→ **Aim of the exercise**
No pictures should appear in the copy. Reproduce exactly the lines from the one containing "Screen dimensions: 1456x819" through the end of the material below.

→ **Data extracts**
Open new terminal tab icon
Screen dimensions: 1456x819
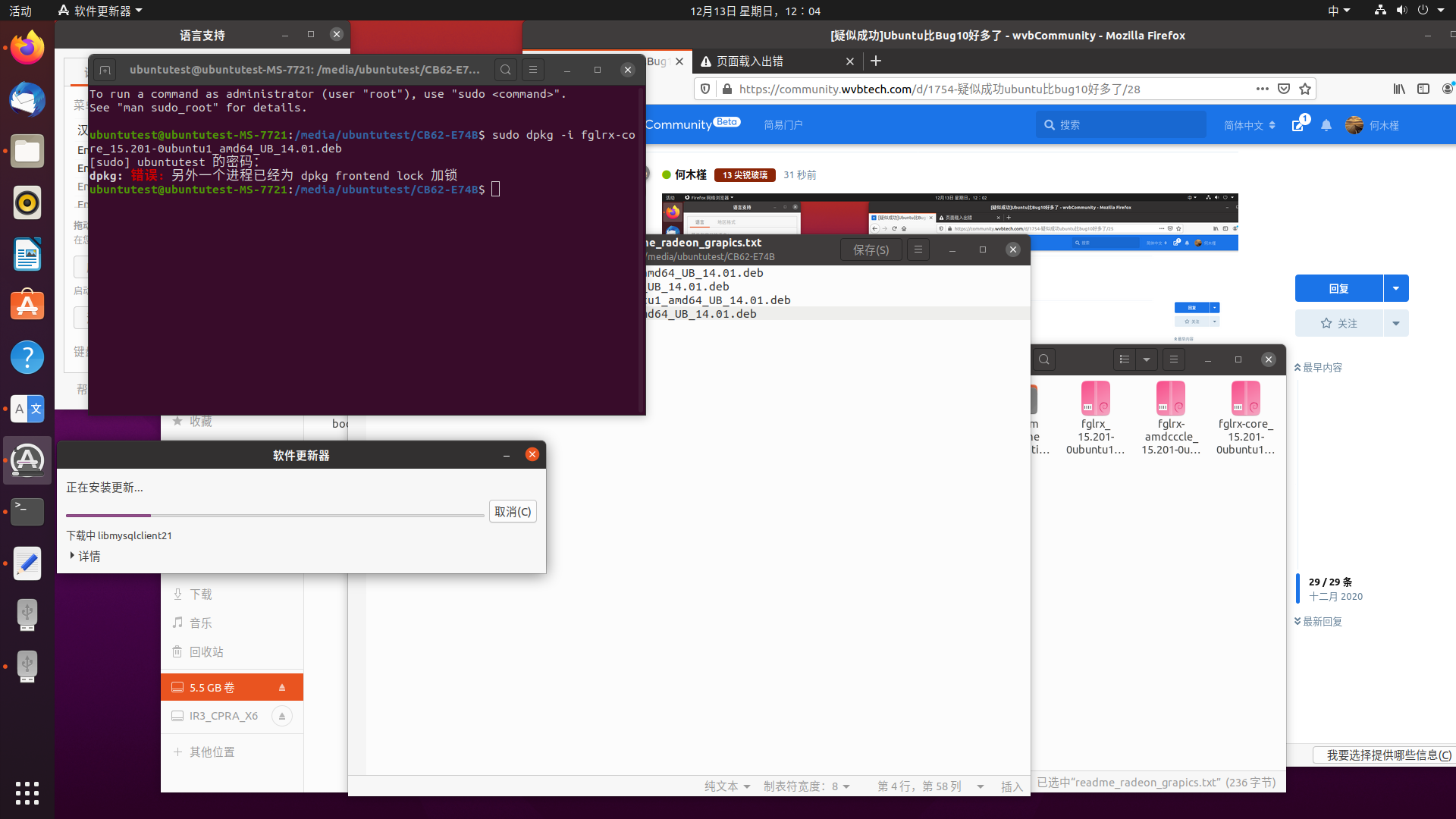(x=105, y=70)
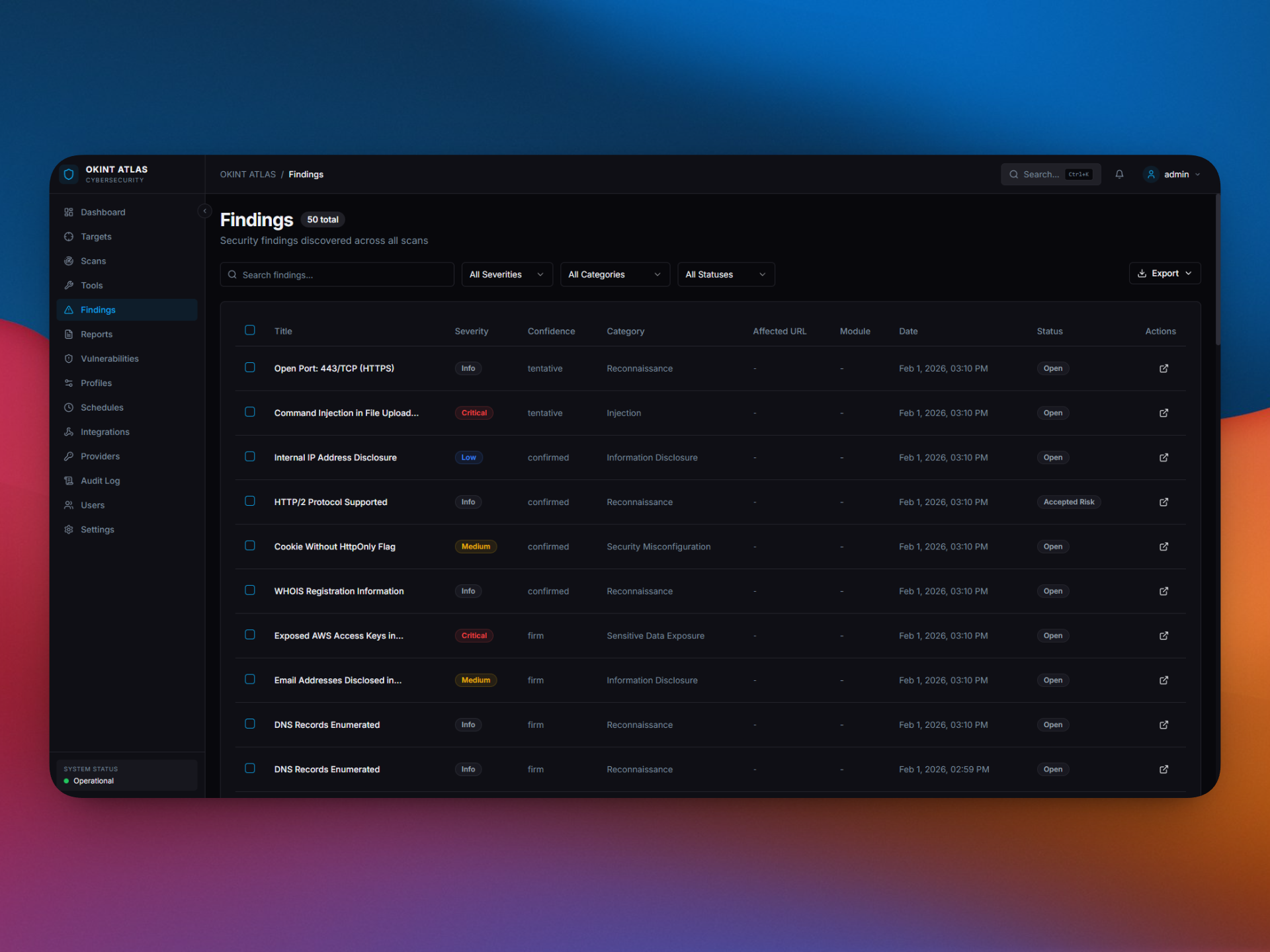
Task: Click the Scans icon in the sidebar
Action: click(x=69, y=260)
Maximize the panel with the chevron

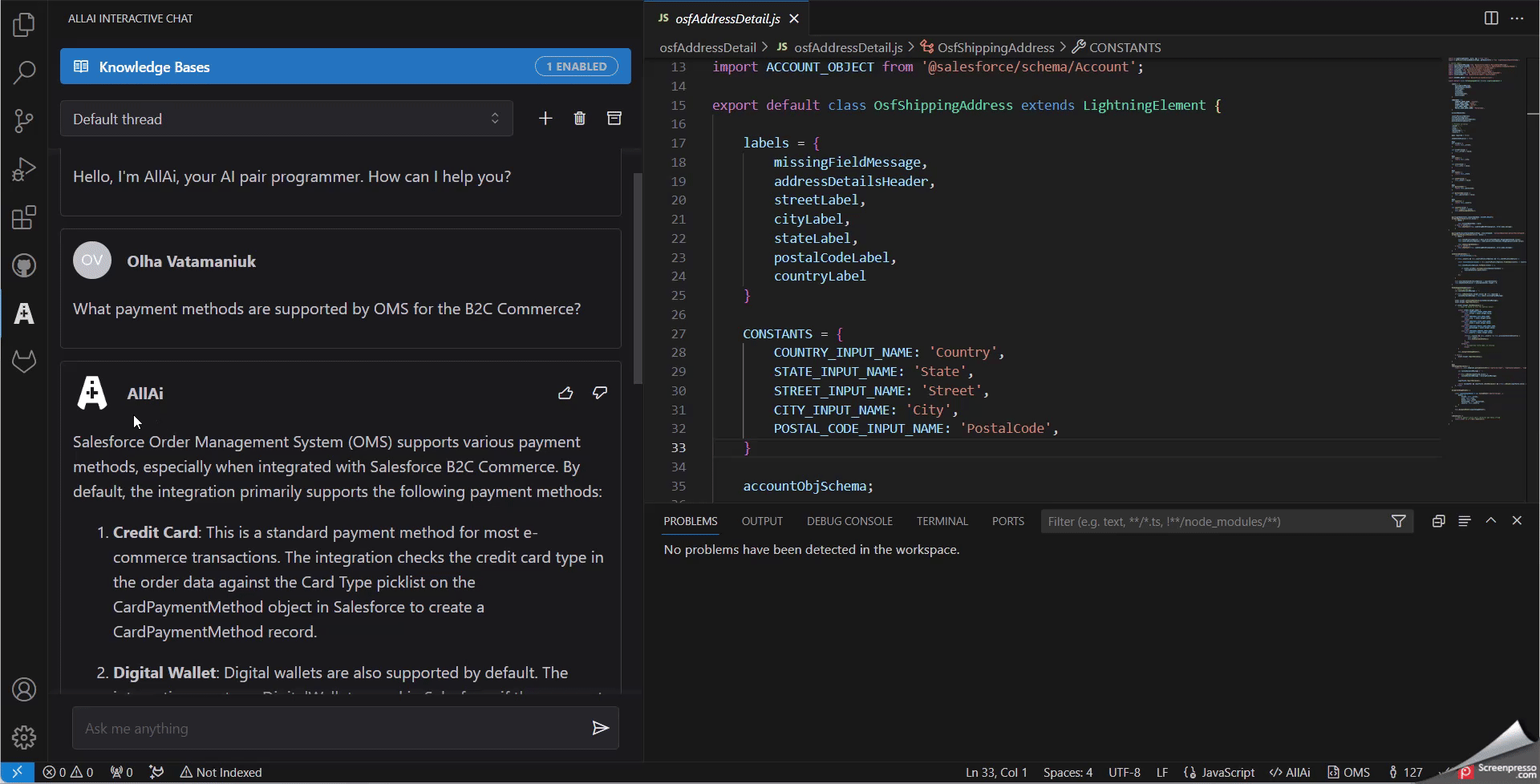(1491, 520)
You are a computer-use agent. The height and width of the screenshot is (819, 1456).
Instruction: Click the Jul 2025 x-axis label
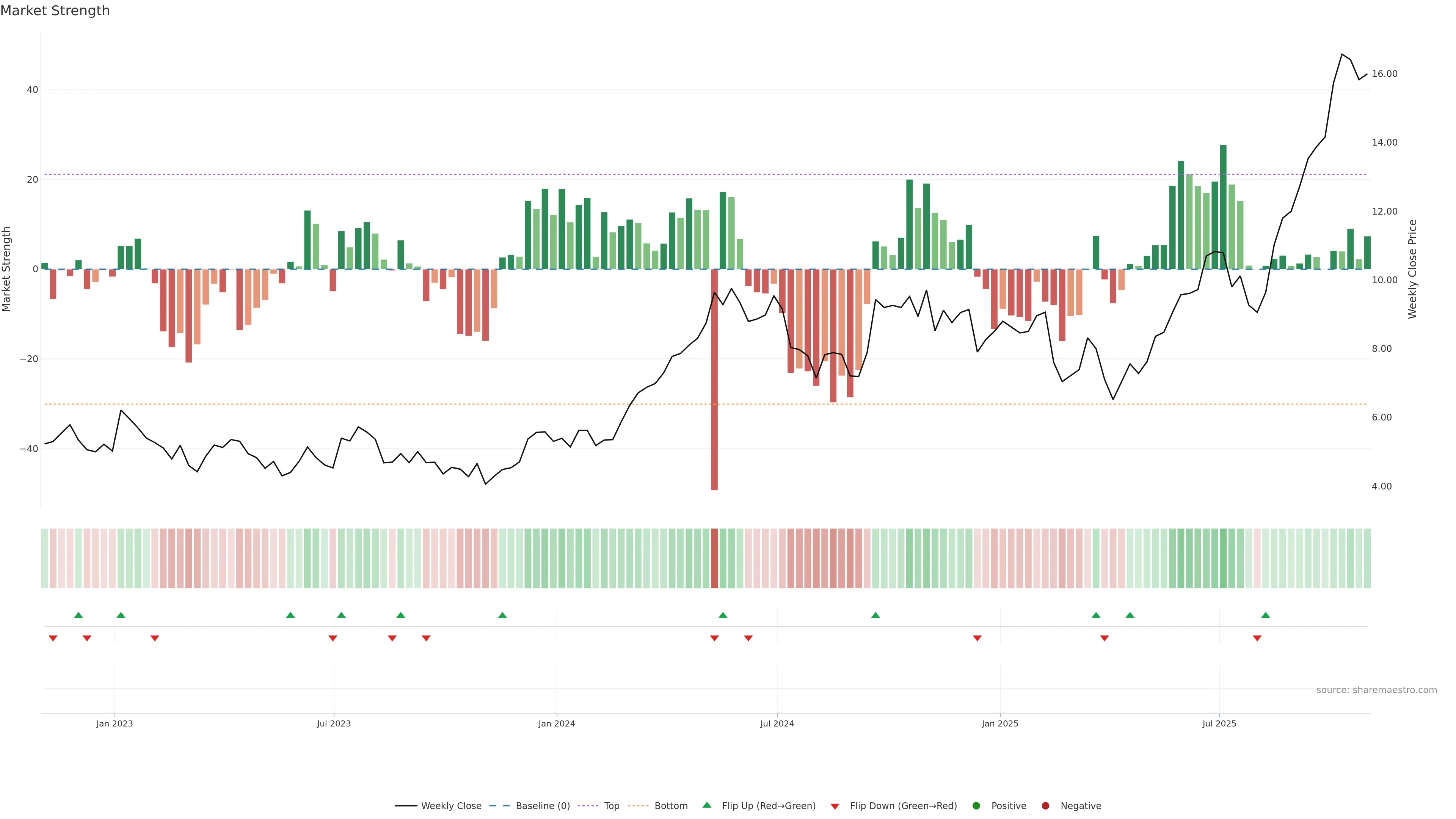(1219, 723)
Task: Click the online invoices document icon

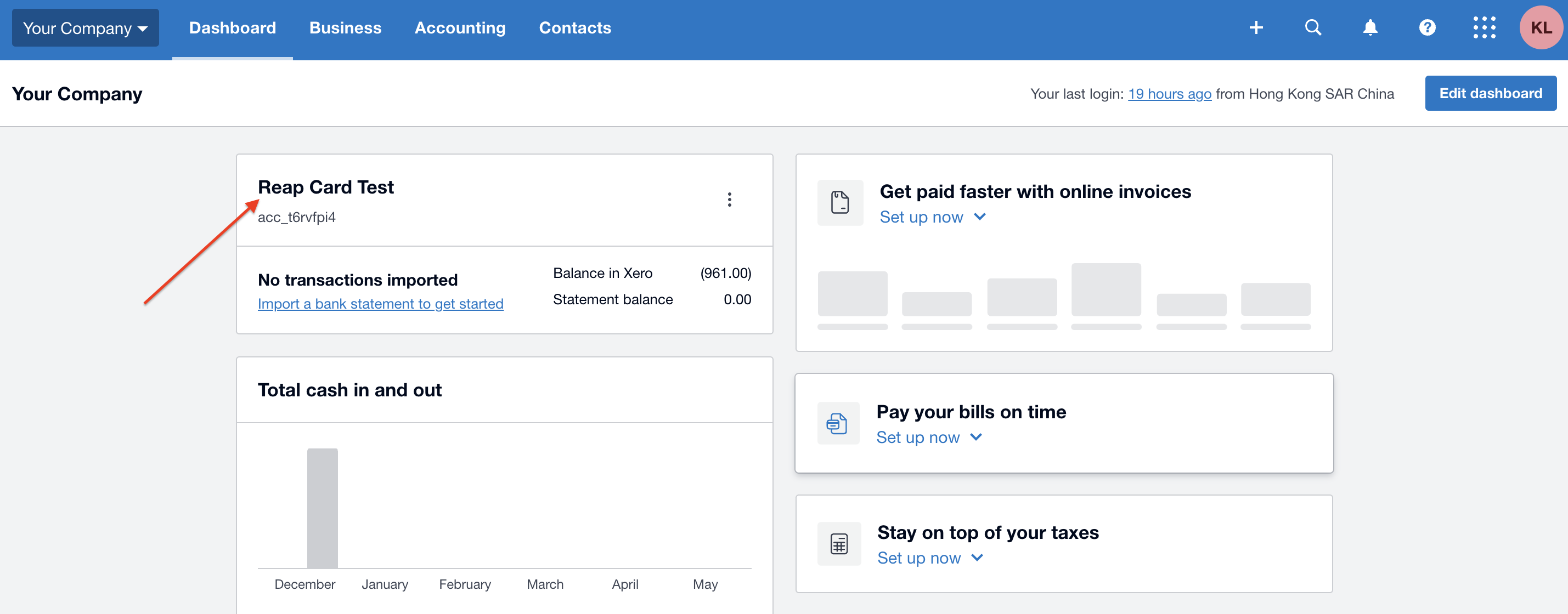Action: pos(839,203)
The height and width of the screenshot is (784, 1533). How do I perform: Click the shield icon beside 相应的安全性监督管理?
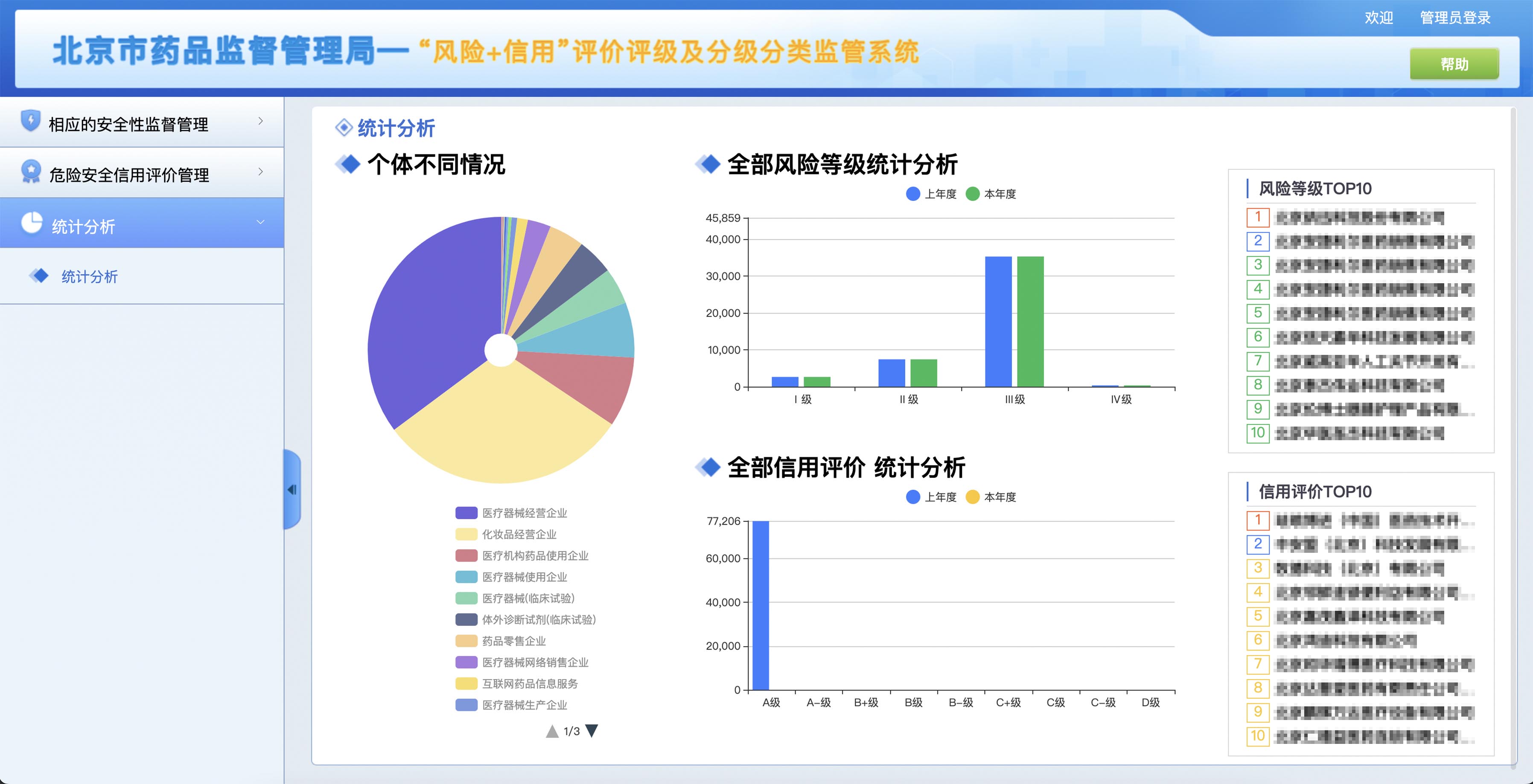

→ **Solution to this exercise**
Screen dimensions: 1456x819
(x=105, y=70)
Task: Click the Scans icon in the sidebar
Action: click(x=69, y=260)
Maximize the panel with the chevron

(1491, 520)
You are a computer-use agent. The height and width of the screenshot is (819, 1456).
Instruction: Click the Jul 2025 x-axis label
(1219, 723)
Task: Click the online invoices document icon

Action: pos(839,203)
The height and width of the screenshot is (784, 1533). How do I perform: Click the shield icon beside 相应的安全性监督管理?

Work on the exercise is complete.